Problem details: This exercise calls for every record to be set down exactly.

▼

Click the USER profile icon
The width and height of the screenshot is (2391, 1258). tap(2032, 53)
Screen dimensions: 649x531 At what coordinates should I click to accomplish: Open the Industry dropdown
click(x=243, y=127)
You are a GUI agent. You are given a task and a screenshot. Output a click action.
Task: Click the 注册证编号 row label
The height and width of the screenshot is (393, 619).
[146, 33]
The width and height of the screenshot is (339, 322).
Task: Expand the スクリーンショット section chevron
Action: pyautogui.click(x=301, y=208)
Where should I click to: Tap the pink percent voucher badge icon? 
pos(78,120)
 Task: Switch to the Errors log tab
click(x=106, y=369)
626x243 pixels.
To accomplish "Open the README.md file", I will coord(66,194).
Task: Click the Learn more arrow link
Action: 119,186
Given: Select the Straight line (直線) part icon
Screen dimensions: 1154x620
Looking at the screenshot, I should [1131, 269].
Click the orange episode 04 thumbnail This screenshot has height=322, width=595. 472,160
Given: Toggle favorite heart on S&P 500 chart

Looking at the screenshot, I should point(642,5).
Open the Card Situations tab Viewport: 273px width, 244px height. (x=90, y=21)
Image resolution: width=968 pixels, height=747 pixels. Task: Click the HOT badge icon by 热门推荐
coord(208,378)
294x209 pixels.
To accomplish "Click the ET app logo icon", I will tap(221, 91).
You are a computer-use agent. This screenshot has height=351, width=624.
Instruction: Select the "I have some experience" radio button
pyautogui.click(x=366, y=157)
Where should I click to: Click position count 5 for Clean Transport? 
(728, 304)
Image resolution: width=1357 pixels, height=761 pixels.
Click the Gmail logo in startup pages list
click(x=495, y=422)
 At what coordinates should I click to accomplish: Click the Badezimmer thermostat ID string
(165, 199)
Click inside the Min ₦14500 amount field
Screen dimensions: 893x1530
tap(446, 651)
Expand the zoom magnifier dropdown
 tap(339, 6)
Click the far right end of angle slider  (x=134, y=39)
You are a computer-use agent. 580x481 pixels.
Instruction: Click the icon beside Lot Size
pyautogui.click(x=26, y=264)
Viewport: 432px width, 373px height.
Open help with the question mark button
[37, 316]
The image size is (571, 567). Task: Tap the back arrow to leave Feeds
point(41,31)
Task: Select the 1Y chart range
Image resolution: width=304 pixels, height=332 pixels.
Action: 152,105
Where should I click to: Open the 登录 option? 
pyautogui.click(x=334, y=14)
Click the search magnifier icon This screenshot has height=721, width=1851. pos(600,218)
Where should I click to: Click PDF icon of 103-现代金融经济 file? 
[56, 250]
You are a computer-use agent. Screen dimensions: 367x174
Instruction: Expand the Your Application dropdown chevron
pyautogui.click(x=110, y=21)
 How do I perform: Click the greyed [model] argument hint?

▲

Task response:
Click the USER profile icon
The width and height of the screenshot is (2391, 1258). tap(2032, 53)
Screen dimensions: 649x531 At what coordinates should I click to accomplish: Open the Industry dropdown
click(x=243, y=127)
You are a GUI agent. You are given a task and a screenshot. Output a click action.
Task: Click the 注册证编号 row label
The height and width of the screenshot is (393, 619).
[146, 33]
The width and height of the screenshot is (339, 322).
Task: Expand the スクリーンショット section chevron
Action: pyautogui.click(x=301, y=208)
Where should I click to: Tap the pink percent voucher badge icon? 
pos(78,120)
 Task: Switch to the Errors log tab
click(x=106, y=369)
626x243 pixels.
To accomplish "Open the README.md file", I will coord(66,194).
Task: Click the Learn more arrow link
Action: 119,186
Given: Select the Straight line (直線) part icon
Screen dimensions: 1154x620
Looking at the screenshot, I should [1131, 269].
Click the orange episode 04 thumbnail This screenshot has height=322, width=595. 472,160
Given: Toggle favorite heart on S&P 500 chart

Looking at the screenshot, I should point(642,5).
Open the Card Situations tab Viewport: 273px width, 244px height. (x=90, y=21)
Image resolution: width=968 pixels, height=747 pixels. Task: Click the HOT badge icon by 热门推荐
coord(208,378)
294x209 pixels.
To accomplish "Click the ET app logo icon", I will tap(221, 91).
You are a computer-use agent. This screenshot has height=351, width=624.
Instruction: Select the "I have some experience" radio button
pyautogui.click(x=366, y=157)
Where should I click to: Click position count 5 for Clean Transport? 
(728, 304)
Image resolution: width=1357 pixels, height=761 pixels.
Click the Gmail logo in startup pages list
click(x=495, y=422)
 At what coordinates should I click to accomplish: Click the Badezimmer thermostat ID string
(165, 199)
Click inside the Min ₦14500 amount field
Screen dimensions: 893x1530
tap(446, 651)
Expand the zoom magnifier dropdown
 tap(339, 6)
Click the far right end of angle slider  (x=134, y=39)
You are a computer-use agent. 580x481 pixels.
Instruction: Click the icon beside Lot Size
pyautogui.click(x=26, y=264)
Viewport: 432px width, 373px height.
Open help with the question mark button
[37, 316]
The image size is (571, 567). Task: Tap the back arrow to leave Feeds
point(41,31)
Task: Select the 1Y chart range
Image resolution: width=304 pixels, height=332 pixels.
Action: 152,105
Where should I click to: Open the 登录 option? 
pyautogui.click(x=334, y=14)
Click the search magnifier icon This screenshot has height=721, width=1851. pos(600,218)
Where should I click to: Click PDF icon of 103-现代金融经济 file? 
[56, 250]
You are a computer-use agent. Screen dimensions: 367x174
Instruction: Expand the Your Application dropdown chevron
pyautogui.click(x=110, y=21)
 How do I perform: Click the greyed [model] argument hint?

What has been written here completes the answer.